Accuracy vs. Privacy Tradeoffs at the Census
The Census Bureau’s adoption of DP generated significant debate. Demographers and redistricting experts worried that the additional noise would compromise the accuracy of small-area statistics — particularly for small racial and ethnic minority populations in small geographic units. The Census Bureau conducted extensive research on the tradeoff between privacy and accuracy, releasing several versions of the algorithm with different privacy budgets for public evaluation.
The reconstruction attacks described in Part I were a key motivating factor. Internal experiments showed that without DP, the published aggregates were sufficient to reconstruct individual microdata records for a substantial fraction of the population — a clear and present threat to the legal obligation of confidentiality under Title 13 of the US Code.
John Abowd, the Census Bureau’s Chief Scientist, who presented these results to the research community, framed the tradeoff clearly: the question is not whether to use differential privacy, but how to tune the privacy budget to balance the dual mandate of accuracy (for apportionment and fund distribution) and confidentiality (required by law). The 2020 census represents the largest real-world deployment of differential privacy to date, and its successes and limitations continue to inform the field.
Further Reading
The primary references for this course are:
- Dwork and Roth, The Algorithmic Foundations of Differential Privacy (2014). The foundational textbook covering Chapters 2–8. Essential reading for Chapters 1–6 of these notes.
- Vadhan, The Complexity of Differential Privacy (2017). A complexity-theoretic perspective, covering composition, packing lower bounds, and the polynomial method.
- Bassily, Smith, Thakurta (2014). Differentially Private Empirical Risk Minimization: Efficient Algorithms and Tight Error Bounds. The canonical reference for private ERM.

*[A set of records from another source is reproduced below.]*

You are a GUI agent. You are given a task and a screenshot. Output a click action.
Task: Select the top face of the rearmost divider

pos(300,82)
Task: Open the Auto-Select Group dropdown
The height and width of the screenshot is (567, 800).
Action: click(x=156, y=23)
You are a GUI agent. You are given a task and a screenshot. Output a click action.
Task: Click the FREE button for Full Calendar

- Abadi et al. (2016). Deep Learning with Differential Privacy. DP-SGD and the moments accountant.
- Dwork, Feldman, Hardt, Pitassi, Reingold, Roth (2015). Preserving Statistical Validity in Adaptive Data Analysis. DP and generalization.
- Nissim, Raskhodnikova, Smith (2007). Smooth Sensitivity and Sampling in Private Data Analysis. Local and smooth sensitivity.
- McSherry and Talwar (2007). Mechanism Design via Differential Privacy. The exponential mechanism.
- Hardt and Rothblum (2010). A Multiplicative Weights Mechanism for Privacy-Preserving Data Analysis. Private multiplicative weights.